**PROVIDED DATA**
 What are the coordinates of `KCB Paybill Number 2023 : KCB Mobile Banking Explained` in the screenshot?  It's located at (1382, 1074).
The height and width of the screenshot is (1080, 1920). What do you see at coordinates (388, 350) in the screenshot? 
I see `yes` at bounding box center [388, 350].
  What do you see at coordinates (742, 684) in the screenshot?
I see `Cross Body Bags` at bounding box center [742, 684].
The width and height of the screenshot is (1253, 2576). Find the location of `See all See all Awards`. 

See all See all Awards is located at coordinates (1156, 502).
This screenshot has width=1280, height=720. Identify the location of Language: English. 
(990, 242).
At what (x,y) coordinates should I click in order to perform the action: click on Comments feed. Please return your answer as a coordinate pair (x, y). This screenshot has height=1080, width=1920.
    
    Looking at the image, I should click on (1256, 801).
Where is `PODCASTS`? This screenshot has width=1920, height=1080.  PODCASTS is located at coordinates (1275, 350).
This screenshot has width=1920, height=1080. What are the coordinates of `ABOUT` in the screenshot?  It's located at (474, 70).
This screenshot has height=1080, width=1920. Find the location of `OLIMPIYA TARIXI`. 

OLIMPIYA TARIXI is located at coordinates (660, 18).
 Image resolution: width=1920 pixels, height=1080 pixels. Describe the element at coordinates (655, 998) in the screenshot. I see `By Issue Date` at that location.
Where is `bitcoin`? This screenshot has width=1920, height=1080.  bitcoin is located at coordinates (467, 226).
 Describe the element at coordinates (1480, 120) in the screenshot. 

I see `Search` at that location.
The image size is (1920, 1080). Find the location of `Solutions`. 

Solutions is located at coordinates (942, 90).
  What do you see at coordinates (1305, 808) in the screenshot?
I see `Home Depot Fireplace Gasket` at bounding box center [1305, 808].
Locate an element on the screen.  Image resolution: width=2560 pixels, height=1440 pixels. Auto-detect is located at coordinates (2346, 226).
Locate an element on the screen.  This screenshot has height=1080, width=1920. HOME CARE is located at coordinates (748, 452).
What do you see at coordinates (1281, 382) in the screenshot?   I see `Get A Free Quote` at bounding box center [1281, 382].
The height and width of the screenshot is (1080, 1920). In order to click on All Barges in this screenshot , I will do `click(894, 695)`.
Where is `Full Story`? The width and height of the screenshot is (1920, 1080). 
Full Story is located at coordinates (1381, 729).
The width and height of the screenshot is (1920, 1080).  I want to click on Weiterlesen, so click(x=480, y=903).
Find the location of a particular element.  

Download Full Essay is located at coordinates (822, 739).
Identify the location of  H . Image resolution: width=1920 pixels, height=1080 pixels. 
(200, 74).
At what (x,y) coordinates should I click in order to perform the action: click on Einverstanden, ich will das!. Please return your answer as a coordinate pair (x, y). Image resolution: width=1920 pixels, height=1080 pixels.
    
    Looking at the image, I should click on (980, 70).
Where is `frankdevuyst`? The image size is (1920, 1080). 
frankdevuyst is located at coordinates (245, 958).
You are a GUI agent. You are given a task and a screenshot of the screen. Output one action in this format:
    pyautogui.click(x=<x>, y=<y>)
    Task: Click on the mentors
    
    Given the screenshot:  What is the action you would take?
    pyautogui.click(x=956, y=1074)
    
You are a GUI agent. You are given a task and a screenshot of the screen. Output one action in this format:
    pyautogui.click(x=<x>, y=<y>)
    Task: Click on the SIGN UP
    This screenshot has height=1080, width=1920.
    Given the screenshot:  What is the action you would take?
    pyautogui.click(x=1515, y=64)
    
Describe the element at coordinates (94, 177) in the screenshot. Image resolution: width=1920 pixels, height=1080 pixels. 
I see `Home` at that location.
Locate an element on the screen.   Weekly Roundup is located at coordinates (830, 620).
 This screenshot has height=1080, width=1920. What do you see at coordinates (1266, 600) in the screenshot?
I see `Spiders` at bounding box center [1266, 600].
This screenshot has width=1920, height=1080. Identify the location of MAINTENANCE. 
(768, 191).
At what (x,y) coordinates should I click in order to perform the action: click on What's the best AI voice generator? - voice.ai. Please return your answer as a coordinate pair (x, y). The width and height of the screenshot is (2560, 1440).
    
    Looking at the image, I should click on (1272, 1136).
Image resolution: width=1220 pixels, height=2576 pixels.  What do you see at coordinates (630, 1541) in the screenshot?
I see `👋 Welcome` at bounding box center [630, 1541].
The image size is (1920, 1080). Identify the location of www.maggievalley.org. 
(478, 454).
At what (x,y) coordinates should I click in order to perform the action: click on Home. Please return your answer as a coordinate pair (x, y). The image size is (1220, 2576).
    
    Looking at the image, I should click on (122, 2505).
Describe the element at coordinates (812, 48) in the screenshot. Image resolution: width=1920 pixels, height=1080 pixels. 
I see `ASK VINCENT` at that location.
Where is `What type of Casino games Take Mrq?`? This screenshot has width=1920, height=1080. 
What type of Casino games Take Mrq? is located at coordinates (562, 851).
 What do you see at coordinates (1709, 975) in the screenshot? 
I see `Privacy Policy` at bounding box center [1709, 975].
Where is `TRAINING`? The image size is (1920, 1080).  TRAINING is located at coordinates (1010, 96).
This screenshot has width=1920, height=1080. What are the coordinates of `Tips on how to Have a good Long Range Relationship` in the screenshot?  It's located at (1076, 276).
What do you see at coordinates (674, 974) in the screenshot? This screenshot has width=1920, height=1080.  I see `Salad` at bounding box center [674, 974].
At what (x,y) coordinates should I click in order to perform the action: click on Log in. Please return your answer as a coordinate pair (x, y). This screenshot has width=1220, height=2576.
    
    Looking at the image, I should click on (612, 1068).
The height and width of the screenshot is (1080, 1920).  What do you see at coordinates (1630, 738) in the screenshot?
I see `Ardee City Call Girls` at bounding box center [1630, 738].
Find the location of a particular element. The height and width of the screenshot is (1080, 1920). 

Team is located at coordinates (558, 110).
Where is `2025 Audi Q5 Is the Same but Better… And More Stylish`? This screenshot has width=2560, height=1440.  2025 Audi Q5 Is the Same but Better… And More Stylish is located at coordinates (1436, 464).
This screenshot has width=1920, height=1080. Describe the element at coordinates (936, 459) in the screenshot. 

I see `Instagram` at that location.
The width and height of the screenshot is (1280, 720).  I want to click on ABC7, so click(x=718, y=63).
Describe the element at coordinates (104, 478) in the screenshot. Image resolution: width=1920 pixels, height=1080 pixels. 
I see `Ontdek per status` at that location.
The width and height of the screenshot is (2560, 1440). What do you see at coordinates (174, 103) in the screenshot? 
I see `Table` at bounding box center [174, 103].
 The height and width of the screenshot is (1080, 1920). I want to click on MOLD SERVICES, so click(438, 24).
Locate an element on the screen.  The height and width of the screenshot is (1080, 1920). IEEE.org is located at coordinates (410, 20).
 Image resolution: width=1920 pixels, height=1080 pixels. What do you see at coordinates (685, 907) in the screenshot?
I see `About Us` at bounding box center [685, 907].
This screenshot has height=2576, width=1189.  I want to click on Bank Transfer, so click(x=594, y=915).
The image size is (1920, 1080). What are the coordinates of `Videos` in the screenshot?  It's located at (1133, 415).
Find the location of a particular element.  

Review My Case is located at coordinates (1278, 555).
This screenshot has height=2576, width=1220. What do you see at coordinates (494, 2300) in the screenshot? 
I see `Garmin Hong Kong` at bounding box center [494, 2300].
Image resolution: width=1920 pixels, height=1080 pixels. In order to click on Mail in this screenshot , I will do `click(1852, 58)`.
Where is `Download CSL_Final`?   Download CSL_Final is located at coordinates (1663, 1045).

**THE TASK**
List every line in the records above that contains the word "games", copying each line in full. Case counts.

**EXERCISE SOLUTION**
Where is `What type of Casino games Take Mrq?`? This screenshot has width=1920, height=1080. 
What type of Casino games Take Mrq? is located at coordinates (562, 851).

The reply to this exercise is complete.